In the Middle Eastern market, Volkswagen was something of an inbetweener. In terms of pricing it sat slap bang in the middle of segments; above Japanese offerings but below the German big three.
Then recently, VW decided that it had to commit to one or the other. Enter the new generation of economical Vee Dubs, aimed squarely at the market Camrys, Accords, Corollas and Civics have held in a stranglehold for years.
The first salvo was the Jetta, which, with a starting price of just Dh70,000 was the cheapest ticket to German engineering. And this is VW’s weapon to take on the mid-size saloon class. The new Passat is going against the collective might of regional favourites Camry, Accord and the 2013 Altima. It had better be good then.
On the surface, things are promising. The Passat, with its sharp VW face and quietly handsome styling, looks much more elegant than its competitors. It’s not festooned with pointless spoilers and ‘Sports’ badges, because let’s face it; there isn’t much sportiness to be had in this class.
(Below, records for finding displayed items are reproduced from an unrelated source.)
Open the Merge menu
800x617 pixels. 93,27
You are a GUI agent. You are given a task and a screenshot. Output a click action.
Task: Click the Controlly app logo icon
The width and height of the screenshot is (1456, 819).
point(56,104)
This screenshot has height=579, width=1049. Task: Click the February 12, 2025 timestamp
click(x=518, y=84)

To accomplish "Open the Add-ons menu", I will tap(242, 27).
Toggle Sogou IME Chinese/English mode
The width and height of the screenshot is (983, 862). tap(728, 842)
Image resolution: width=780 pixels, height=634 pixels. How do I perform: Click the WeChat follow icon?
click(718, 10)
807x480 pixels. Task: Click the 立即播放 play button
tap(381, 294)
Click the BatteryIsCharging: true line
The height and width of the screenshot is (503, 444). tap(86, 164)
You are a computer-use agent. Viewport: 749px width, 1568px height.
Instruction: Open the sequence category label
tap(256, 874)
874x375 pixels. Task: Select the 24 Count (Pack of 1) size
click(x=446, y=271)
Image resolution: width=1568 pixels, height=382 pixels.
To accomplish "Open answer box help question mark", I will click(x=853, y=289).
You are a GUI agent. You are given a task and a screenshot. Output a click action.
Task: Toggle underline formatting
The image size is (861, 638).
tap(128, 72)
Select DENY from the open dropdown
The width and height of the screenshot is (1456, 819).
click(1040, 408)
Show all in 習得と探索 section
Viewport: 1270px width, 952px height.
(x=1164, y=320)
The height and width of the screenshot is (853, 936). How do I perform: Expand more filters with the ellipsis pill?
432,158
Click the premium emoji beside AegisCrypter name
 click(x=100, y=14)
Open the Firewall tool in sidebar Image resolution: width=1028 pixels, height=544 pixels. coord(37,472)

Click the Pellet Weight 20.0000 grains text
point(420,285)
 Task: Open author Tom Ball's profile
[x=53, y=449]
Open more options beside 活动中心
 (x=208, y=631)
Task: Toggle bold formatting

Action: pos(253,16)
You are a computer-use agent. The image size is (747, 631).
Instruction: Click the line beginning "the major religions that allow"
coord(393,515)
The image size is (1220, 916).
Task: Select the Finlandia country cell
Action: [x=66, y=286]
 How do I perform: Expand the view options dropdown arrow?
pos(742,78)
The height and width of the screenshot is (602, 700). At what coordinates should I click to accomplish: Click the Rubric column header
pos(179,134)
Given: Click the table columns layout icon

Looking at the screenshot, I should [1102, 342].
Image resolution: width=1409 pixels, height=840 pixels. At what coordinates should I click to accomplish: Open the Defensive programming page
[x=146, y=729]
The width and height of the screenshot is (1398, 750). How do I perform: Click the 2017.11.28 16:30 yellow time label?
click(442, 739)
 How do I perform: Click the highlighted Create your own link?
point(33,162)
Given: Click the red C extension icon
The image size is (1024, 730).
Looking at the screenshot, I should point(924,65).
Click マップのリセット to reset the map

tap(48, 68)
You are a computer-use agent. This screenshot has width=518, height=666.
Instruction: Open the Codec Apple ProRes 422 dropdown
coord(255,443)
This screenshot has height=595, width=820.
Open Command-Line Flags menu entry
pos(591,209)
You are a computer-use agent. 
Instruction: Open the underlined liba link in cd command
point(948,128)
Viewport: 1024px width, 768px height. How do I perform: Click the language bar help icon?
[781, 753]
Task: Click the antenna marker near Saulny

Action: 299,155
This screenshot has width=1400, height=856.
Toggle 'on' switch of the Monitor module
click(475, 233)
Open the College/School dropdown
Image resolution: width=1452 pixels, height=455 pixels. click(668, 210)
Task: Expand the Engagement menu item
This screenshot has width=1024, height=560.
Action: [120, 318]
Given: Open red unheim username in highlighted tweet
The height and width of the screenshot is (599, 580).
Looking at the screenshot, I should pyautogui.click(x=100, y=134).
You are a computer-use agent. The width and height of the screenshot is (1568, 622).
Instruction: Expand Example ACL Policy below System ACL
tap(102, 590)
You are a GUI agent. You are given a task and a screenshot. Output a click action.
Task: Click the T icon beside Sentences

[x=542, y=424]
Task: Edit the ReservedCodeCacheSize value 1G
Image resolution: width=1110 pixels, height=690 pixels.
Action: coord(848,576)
It gets better the moment you step inside. This is where the benefits of VW’s vast automotive empire become evident. The switchgear and even the multimedia display come from more expensive VWs. Parts sharing never looked so good.
Overall, the quality of materials and fit and finish is a fair few notches above anything else in the segment. The Passat has arguably the best cabin in its class. And even when it comes to interior accommodation, with a 110.1-inch wheelbase, nearly half an inch longer than the Altima’s and 1.5 inches longer than the Camry’s, the Passat is larger than its rivals.
This, at least on paper, does not bode well for the 2.5-litre five-pot engine. Delivering 170bhp it’s not as powerful as the Toyota or the Nissan, but it’s adequate, and exactly what you expect in a car of this type. However, in terms of refinement and driving dynamics, the Passat shines.
Body roll is minimal, it feels more composed and agile around bends than the previous versions, and when cruising on the highway, it exudes a solidity that’s unmistakably German.
Naturally, you also get a clutch of creature comforts like dual-zone AC, an eight-way power adjustable driver’s seat and a Fender-Panasonic sound system among others. Plus, there are some top safety features such as curtain airbags, a rear-view camera and ESP and ABS among others.
Although we were miffed at VW’s decision not to bring the V6 Passat to the region, a few days with the car has changed our opinion. With an average fuel efficiency of 7.5 litres-per-100km and decent performance, the five-pot proves a credible alternative to the V6.